A competitive enzyme linked aptasensor with rolling circle amplification (ELARCA) assay for colorimetric detection of Listeria monocytogenes

Abstract

Listeria monocytogenes (L. monocytogenes) is a foodborne pathogen which can cause significant threats to human health, thus, a highly specific and accurate method for detection in food is urgently needed. In this study, an enzyme-linked aptasensor with rolling circle amplification (ELARCA) assay was developed for the sensitive and specific detection of L. monocytogenes.

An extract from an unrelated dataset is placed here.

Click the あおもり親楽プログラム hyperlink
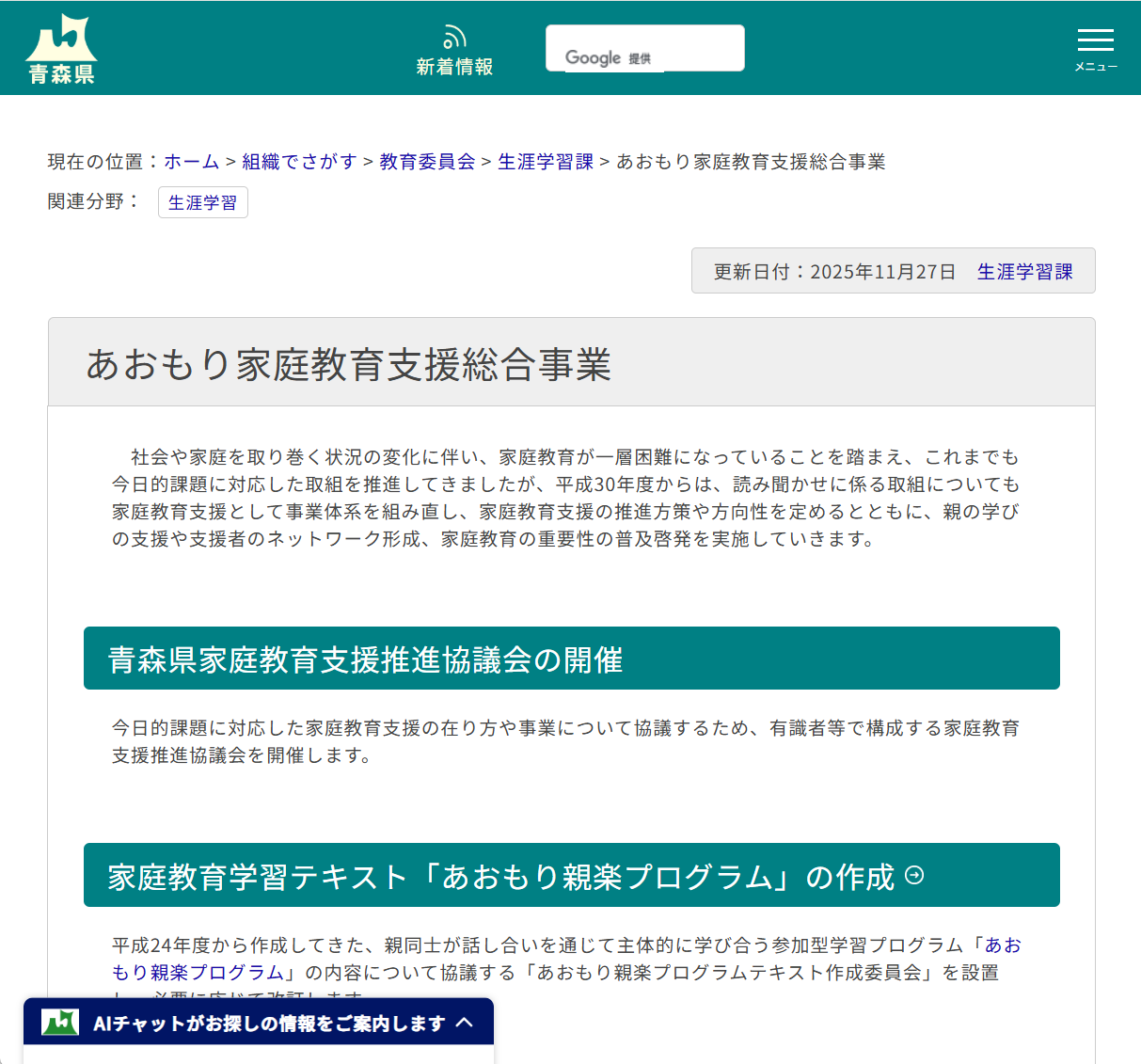 188,974
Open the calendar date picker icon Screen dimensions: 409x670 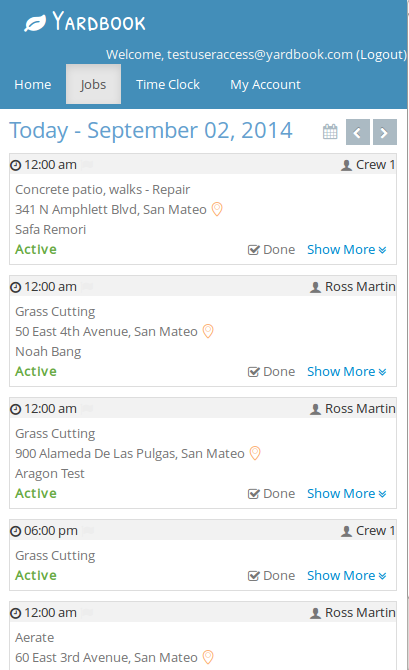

The assay was based on the competition between the aptamer (that was specific for L. monocytogenes) that was bound to the biotin probe 1 (BP1~A) and the RCA probe that was complementary to the BP1. Addition of the bacteria released the BP1 making it available for the RCA probe which initiated the RCA process. In the presence of the RCA buffer, multiple copies of the DNA were formed which attached the biotin probe 3 (BP3). The biotin in BP3 interacted with streptavidin labeled with horse radish peroxidase (SA-HRP) to complete the assay complex. In the presence of the enzyme substrate, HRP produced a chromophore that led to the colorimetric detection. Under the optimal conditions, the ELARCA assay for L. monocytogenes showed a limit of detection (LOD) of 4.6 × 102 CFU/mL in pure culture, which was three orders of magnitude higher than without RCA. The ELARCA assay in spiked fresh lettuce showed an LOD of 6.1 × 103 CFU/g. The method developed was fast, low-cost, sensitive, and highly specific for L. monocytogenes. By changing the specificity of the aptamer, the proposed ELARCA method provided a potential platform for the detection of other pathogenic bacteria.